Designing Distributed Systems: 8 Transactional Saga Patterns
Coupling
→ the degree of interdependence between software modules and components.
There are two types: static and dynamic.
Static Coupling
→ fixed, code/deployment-level dependencies.
Example: a shared library, or direct code references — regardless of whether services are actively communicating.
Dynamic Coupling
→ runtime dependencies.
Example: when Service A calls Service B synchronously, A becomes temporarily coupled to B’s:
- Availability — if B is down, A fails too
- Performance — if B is slow, A is slow
- Error behaviour — B’s errors propagate directly to A
Transactional Coupling
→ data processing dependencies.
Example: a customer request involves an update to 3 tables in a database. For this update to be atomic, all 3 transaction updates should happen or nothing at all.
Contract Coupling
→ data transfer level: data exchange between microservices should agree on the data format being exchange (JSON schema, XML schema, RPC, etc).
More details on Managing Contracts section below.
Temporal Coupling
→ availability of the interacting microservices.
Example: microservice A requires microservice B to be available at a specific time to perform some functionality.
The Three Primal Dynamic-Coupling Forces
Every distributed system is shaped by three fundamental tensions:

Each of these forces is acting in their own spectrum axis which combine to form the 8 saga patterns covered later in Section 4.

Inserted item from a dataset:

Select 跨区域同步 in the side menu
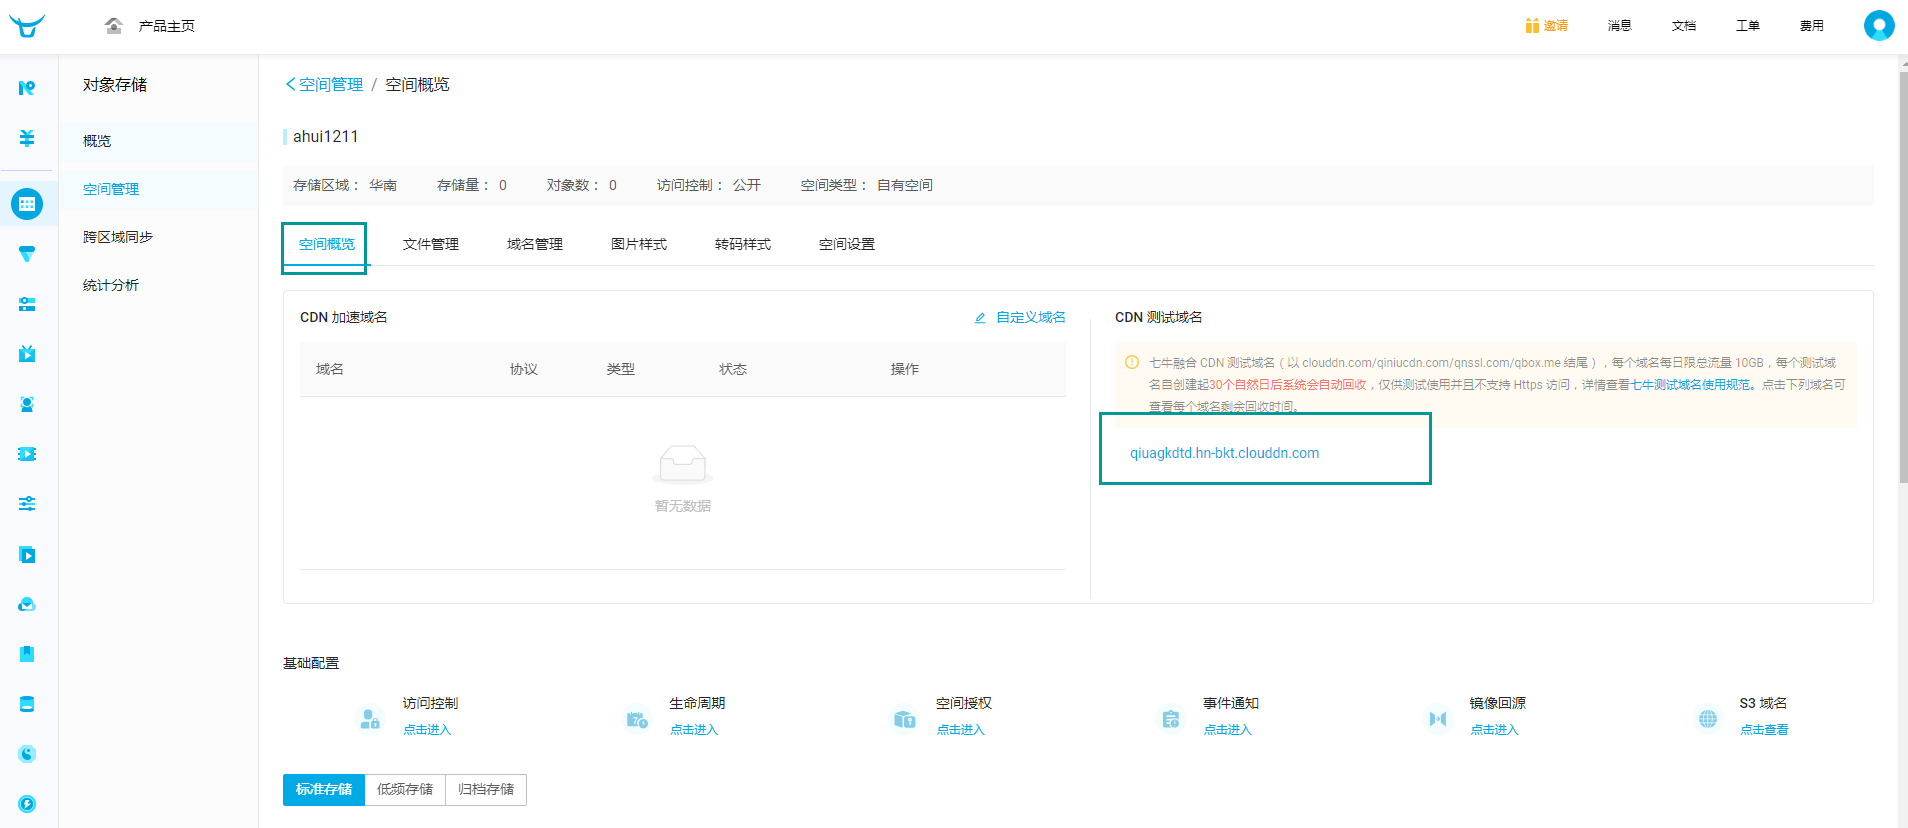The image size is (1908, 828). 118,237
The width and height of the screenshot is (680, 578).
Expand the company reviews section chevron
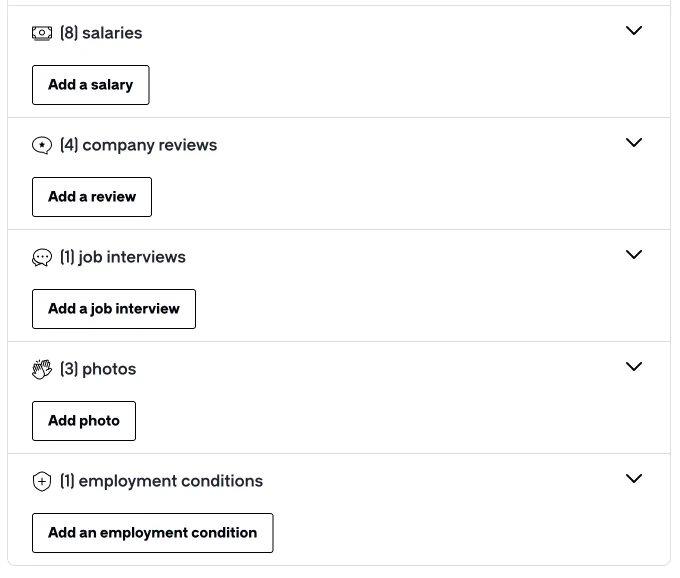(634, 142)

| Force | Options | Impact on Distributed System Characteristics |
|---|---|---|
| Communication | Synchronous ↔ Asynchronous | ★★ |
| Consistency | Atomic ↔ Eventual | ★★★ |
| Coordination | Orchestration ↔ Choreography | ★ |
The impacts of each of these driving forces will become apparent when we compare 8 different types of sagas based on the permutation of the options.
1. Communication
Synchronous vs. Asynchronous
| Synchronous | Asynchronous |
|---|---|
| Tasks run in order | Tasks run independently |
| Often blocking the thread | Using callbacks for completion |
Blocking vs. Non-blocking
Subtle difference between synchronous/asynchronous and blocking/non-blocking:
| Synchronous/Asynchronous | Blocking/Non-blocking |
|---|---|
| On a system level | On a thread level |
| Relates to when a task finishes and how the result is handled (flow control) | Relates to whether the thread is suspended while waiting for a task (resource state) |
Examples
-
Synchronous & Blocking (Standard): You call a function, and your code stops (blocks) and waits for the result before moving to the next line. Example: Reading a large file from disk; the program pauses until the file is fully loaded.
-
Synchronous & Non-blocking: You start a task and immediately get control back (non-blocking), but you must manually check back (polling) until the task is complete. Example: Starting a download, then checking the progress bar every few seconds, but you still wait for that specific download to finish to proceed.
-
Asynchronous & Blocking (Rare/Inefficient): The task runs in the background (asynchronous), but you still stop and wait for it to finish. Example: Starting a background task, but immediately sitting idle waiting for the “done” notification.
-
Asynchronous & Non-blocking (Modern): You start a task and immediately move on to other work (non-blocking). When the task finishes, you are notified (asynchronous). Example: Sending an API request with a callback function; the main thread continues executing other code and handles the result only when the request completes.

Architectural Quantum
An architecture quantum establishes the scope for a set of architectural characteristics.
Characteristics of a quantum:
- Independent deployment
- High functional cohesion
- Low external-implementation static coupling
- Synchronous communication with other quanta
Synchronous calls create “dynamic quantum entanglement” — they couple the operational characteristics of separate services. A slow or unavailable downstream service degrades the entire call chain, i.e. the weakest characteristic of a service becomes the characteristic of the system.
**Your system is only as good as the least characteristics **
Asynchronous calls, on the other hand, retains the architecture quantum of individual services in a system.
Example:

In the above picture, the microservices on the right side form 1 architectural quanta because of the synchronous communication among the services.
When Portfolio Management System communicates with Trade Order Orchestrator, 2 things can happen:
- If they communicate synchronously, they form into 1 architectural quantum => architectural characteristics drop to the lower level in the workflow.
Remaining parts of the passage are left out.